EXERCISE DIRECTIONS: The required output is the lines below from the line containing "Task: Toggle the start/stop X toggle" to the line containing "Click the 'Send", inclusive, retyped exactly. No other lines belong in it.

DATA:
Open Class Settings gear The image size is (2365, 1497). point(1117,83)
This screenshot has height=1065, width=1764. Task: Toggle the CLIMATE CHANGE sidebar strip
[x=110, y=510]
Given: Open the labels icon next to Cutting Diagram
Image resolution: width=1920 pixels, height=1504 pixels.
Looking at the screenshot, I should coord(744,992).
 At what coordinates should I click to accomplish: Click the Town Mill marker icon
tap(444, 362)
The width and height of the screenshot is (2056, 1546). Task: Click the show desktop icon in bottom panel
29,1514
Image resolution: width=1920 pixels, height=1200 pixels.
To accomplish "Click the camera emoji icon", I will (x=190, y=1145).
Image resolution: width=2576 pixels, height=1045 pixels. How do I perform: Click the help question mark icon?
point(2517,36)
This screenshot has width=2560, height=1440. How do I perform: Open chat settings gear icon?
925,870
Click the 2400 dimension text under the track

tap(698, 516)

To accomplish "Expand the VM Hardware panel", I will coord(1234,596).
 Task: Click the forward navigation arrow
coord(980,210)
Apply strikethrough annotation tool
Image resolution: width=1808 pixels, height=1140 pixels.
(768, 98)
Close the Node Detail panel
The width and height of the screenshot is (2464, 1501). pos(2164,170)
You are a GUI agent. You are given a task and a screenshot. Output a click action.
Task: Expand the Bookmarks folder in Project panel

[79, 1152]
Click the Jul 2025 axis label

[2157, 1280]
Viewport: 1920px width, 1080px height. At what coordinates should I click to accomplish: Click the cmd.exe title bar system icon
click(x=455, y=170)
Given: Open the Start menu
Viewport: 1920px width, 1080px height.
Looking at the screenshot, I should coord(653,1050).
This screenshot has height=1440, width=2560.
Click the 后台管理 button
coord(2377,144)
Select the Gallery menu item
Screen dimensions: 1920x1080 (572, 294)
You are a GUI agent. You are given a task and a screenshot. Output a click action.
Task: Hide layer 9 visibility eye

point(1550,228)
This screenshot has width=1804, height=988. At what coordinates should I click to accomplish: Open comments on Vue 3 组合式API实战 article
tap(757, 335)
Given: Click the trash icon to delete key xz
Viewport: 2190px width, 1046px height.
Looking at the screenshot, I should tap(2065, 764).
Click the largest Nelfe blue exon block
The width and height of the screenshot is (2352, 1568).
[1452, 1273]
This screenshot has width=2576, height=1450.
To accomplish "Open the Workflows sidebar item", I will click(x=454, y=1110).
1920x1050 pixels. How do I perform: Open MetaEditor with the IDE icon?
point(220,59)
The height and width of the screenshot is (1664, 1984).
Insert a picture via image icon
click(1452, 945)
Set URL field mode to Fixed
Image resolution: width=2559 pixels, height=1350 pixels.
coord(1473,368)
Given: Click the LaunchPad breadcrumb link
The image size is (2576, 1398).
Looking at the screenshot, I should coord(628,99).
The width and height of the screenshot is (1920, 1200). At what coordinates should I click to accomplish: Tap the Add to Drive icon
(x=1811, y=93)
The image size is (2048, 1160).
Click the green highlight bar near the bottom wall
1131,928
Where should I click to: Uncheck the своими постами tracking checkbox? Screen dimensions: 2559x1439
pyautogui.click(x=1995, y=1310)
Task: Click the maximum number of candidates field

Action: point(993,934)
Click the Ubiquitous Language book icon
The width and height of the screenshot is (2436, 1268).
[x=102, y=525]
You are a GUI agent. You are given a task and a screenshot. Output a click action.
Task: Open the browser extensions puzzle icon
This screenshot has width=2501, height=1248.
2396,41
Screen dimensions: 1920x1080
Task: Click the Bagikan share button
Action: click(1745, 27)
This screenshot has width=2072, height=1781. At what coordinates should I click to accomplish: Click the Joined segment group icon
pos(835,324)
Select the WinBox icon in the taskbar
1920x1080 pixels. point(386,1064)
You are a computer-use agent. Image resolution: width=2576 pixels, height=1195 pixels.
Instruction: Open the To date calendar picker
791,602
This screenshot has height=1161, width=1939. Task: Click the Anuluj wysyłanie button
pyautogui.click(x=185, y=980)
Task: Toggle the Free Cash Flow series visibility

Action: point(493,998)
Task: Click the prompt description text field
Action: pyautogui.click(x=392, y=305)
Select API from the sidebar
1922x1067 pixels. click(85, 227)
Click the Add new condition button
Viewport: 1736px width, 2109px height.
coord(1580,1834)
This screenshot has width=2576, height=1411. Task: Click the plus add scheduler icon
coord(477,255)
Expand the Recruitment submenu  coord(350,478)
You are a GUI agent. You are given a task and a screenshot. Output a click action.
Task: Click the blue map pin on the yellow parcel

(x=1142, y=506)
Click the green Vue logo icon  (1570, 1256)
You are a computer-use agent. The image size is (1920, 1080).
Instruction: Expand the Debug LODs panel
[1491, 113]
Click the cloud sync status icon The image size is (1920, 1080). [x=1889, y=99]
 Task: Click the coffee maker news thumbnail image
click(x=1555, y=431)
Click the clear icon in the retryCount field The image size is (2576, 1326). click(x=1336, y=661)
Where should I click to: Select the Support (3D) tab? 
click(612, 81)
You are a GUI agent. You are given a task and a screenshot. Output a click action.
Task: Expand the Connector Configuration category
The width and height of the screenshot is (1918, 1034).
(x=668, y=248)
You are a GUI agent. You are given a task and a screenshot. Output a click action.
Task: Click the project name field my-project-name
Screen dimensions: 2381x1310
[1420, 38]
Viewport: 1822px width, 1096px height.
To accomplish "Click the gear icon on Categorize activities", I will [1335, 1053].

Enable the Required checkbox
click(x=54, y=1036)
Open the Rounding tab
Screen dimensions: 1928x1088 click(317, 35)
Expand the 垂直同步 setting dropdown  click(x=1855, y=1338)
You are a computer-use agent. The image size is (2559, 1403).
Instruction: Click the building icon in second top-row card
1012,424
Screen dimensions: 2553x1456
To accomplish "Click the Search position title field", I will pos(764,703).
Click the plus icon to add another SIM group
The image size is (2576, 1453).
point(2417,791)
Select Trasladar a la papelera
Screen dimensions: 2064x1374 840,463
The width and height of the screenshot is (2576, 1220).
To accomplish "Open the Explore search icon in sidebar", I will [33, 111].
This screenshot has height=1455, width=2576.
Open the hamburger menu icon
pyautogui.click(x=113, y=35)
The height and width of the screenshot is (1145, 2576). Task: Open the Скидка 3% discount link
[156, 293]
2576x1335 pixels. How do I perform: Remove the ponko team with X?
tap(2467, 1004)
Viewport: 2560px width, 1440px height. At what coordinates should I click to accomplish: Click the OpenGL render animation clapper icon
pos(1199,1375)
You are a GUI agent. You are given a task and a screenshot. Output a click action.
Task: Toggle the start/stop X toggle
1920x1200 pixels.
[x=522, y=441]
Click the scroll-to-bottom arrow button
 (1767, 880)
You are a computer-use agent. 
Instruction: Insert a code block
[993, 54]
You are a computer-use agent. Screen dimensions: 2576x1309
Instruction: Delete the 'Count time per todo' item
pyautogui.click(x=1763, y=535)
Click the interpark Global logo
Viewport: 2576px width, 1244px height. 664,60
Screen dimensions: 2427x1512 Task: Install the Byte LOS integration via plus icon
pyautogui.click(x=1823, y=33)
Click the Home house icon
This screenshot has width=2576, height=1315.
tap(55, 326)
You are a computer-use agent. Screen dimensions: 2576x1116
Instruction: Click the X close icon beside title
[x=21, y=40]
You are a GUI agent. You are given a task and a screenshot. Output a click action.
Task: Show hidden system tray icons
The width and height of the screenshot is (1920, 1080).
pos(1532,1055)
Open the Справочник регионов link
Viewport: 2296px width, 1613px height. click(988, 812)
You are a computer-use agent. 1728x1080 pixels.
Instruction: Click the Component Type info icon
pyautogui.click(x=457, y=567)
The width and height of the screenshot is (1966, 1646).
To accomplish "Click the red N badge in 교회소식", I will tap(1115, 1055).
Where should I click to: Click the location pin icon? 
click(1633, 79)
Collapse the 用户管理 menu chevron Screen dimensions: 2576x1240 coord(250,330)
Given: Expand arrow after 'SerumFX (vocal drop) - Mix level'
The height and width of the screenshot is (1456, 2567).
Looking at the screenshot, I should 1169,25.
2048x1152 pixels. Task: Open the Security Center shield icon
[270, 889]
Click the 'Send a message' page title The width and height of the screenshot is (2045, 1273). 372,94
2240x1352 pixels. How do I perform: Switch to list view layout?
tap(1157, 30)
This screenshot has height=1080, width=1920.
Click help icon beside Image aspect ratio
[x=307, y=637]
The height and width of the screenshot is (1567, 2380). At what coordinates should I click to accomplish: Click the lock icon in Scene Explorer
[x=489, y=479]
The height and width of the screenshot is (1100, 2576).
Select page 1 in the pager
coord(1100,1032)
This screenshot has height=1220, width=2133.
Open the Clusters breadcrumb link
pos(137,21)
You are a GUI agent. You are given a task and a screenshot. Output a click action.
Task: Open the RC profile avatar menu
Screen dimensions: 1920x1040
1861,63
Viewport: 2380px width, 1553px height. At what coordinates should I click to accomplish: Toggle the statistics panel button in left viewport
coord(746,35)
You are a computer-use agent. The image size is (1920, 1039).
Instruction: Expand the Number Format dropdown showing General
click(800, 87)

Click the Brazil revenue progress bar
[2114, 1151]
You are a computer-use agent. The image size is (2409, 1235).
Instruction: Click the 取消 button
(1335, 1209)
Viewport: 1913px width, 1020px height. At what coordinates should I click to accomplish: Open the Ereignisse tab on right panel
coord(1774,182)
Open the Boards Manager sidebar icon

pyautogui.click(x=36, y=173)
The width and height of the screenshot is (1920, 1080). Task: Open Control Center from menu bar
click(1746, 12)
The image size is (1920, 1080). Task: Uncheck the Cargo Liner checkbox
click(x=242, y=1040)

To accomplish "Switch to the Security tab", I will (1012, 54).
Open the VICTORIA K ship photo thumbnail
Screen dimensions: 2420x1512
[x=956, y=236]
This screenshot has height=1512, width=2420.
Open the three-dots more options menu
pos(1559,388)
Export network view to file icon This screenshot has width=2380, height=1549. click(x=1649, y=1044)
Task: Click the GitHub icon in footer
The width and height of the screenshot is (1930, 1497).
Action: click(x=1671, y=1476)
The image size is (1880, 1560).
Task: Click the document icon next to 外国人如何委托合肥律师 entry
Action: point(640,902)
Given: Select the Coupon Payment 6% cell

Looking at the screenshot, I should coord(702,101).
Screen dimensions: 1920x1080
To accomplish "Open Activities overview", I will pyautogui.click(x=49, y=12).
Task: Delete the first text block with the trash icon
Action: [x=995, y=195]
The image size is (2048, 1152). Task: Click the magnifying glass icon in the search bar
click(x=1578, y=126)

REPLY TO THE EXERCISE:
Task: Toggle the start/stop X toggle
1920x1200 pixels.
[x=522, y=441]
Click the scroll-to-bottom arrow button
 (1767, 880)
You are a computer-use agent. 
Instruction: Insert a code block
[993, 54]
You are a computer-use agent. Screen dimensions: 2576x1309
Instruction: Delete the 'Count time per todo' item
pyautogui.click(x=1763, y=535)
Click the interpark Global logo
Viewport: 2576px width, 1244px height. 664,60
Screen dimensions: 2427x1512 Task: Install the Byte LOS integration via plus icon
pyautogui.click(x=1823, y=33)
Click the Home house icon
This screenshot has width=2576, height=1315.
tap(55, 326)
You are a computer-use agent. Screen dimensions: 2576x1116
Instruction: Click the X close icon beside title
[x=21, y=40]
You are a GUI agent. You are given a task and a screenshot. Output a click action.
Task: Show hidden system tray icons
The width and height of the screenshot is (1920, 1080).
pos(1532,1055)
Open the Справочник регионов link
Viewport: 2296px width, 1613px height. click(988, 812)
You are a computer-use agent. 1728x1080 pixels.
Instruction: Click the Component Type info icon
pyautogui.click(x=457, y=567)
The width and height of the screenshot is (1966, 1646).
To accomplish "Click the red N badge in 교회소식", I will tap(1115, 1055).
Where should I click to: Click the location pin icon? 
click(1633, 79)
Collapse the 用户管理 menu chevron Screen dimensions: 2576x1240 coord(250,330)
Given: Expand arrow after 'SerumFX (vocal drop) - Mix level'
The height and width of the screenshot is (1456, 2567).
Looking at the screenshot, I should 1169,25.
2048x1152 pixels. Task: Open the Security Center shield icon
[270, 889]
Click the 'Send a message' page title The width and height of the screenshot is (2045, 1273). 372,94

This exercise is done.